- Kutipan Teks -
>>

“Aku mengenal bukan hanya namanya, tetapi juga secuil kehidupannya”
Pertemuan
singkat itu berawal dari sebuah program
pengabdian masyarakat yang aku ikuti pada tanggal 14-18 Juli 2014 lalu.
Tepatnya di sebuah desa kecil di Pulau Madura yang menurutku masih tergolong
desa tertinggal. Aku menyebutnyta
tertinggal karena, dari sekian banyak desa yang pernah aku kunjungi, desa
itulah yang paling unik. Terdapat di pesisir pantai, tanah berkapur serta kegiatan ekonomi lokal
masyarakatnya yang kurang berkembang dengan baik. Dapat dibayangkan bagaimana
sulitnya menjalani hidup di daerah tersebut, jika dibandingkan dengan kemudahan
hidup di Kota Yogyakarta yang sedang aku jalani saat ini.

<<

- Latihan 1 -
Terjemahkan ke dalam bahasa Inggris kalimat ini dari kisah tentang desa di Madura: "Dapat dibayangkan bagaimana sulitnya menjalani hidup di daerah tersebut, jika dibandingkan dengan kemudahan hidup di Kota Yogyakarta yang sedang aku jalani saat ini."
- Latihan 2 -
Teruskan kisah tentang desa di Madura di atas, dimulai sesudah kalimat terakhirnya.
Daftar berikut adalah bahan tersendiri yang tidak berkaitan dengan kisah tentang desa di Madura.

- Data yang Diberikan -
>>

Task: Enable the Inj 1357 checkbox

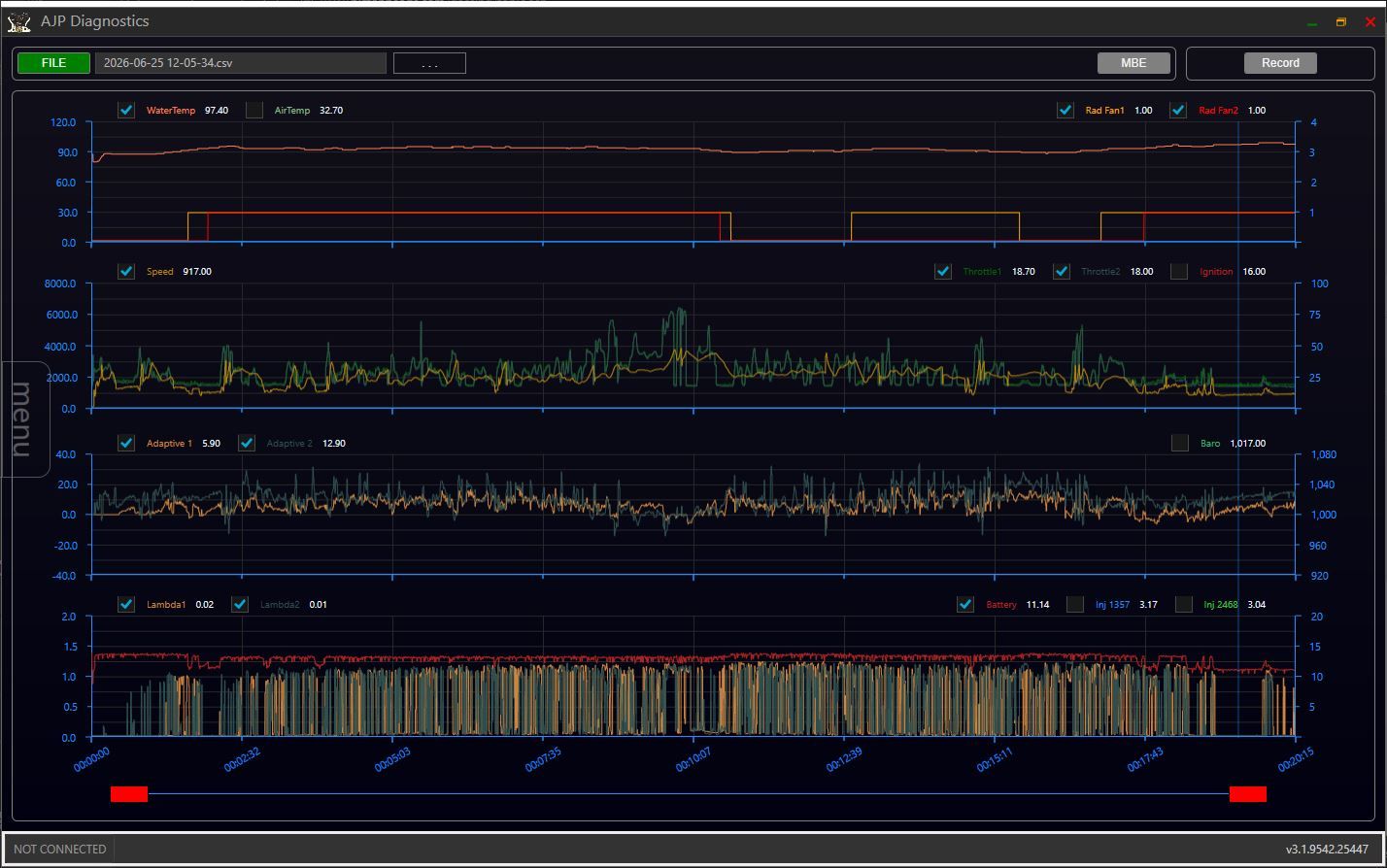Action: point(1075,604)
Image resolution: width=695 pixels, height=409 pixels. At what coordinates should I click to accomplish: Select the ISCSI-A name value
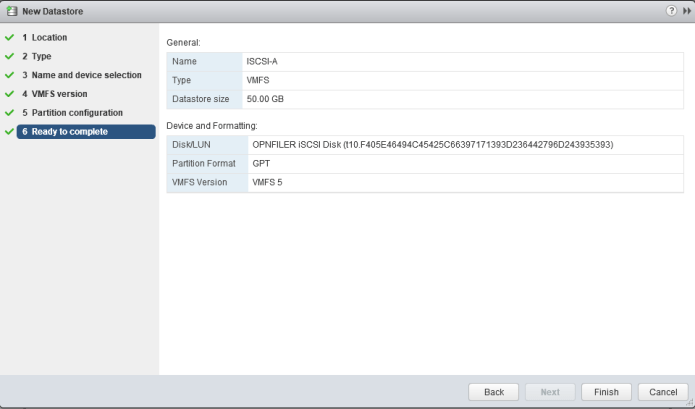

<<

- Jawaban Benar 1 -
One can imagine how hard it is to live in that area, compared with the ease of life in the city of Yogyakarta that I am living now.

- Jawaban Benar 2 -
Singkat
cerita, di hari terakhir pengabdianku bersama teman – teman, aku berkunjung ke
salah satu dusun yang kepadatan penduduknya cukup rendah. Tujuan kami adalah
rumah salah seorang warga yang akan dijadikan lokasi pembelajaran untuk
pelaksanaan program pertanian.
Sebelum
acara dimulai, sambil menunggu kedatangan ibu – ibu, aku melihat beberapa anak
kecil yang sedang bermain di sana. Tetapi pandanganku tak lepas dari salah
seorang anak perempuan berbaju merah motif polkadot dengan rambut hitam tergerai
sebahu. Dia terlihat sangat antusias dengan acara ini. Berani berkenalan dengan
kami tanpa kami minta sebelumnya, bagiku adalah sesuatu keberanian yang luar
biasa. Jarang dan bahkan sebelumnya aku belum menemukan anak seperti ini selama
empat hari aku tinggal di sana.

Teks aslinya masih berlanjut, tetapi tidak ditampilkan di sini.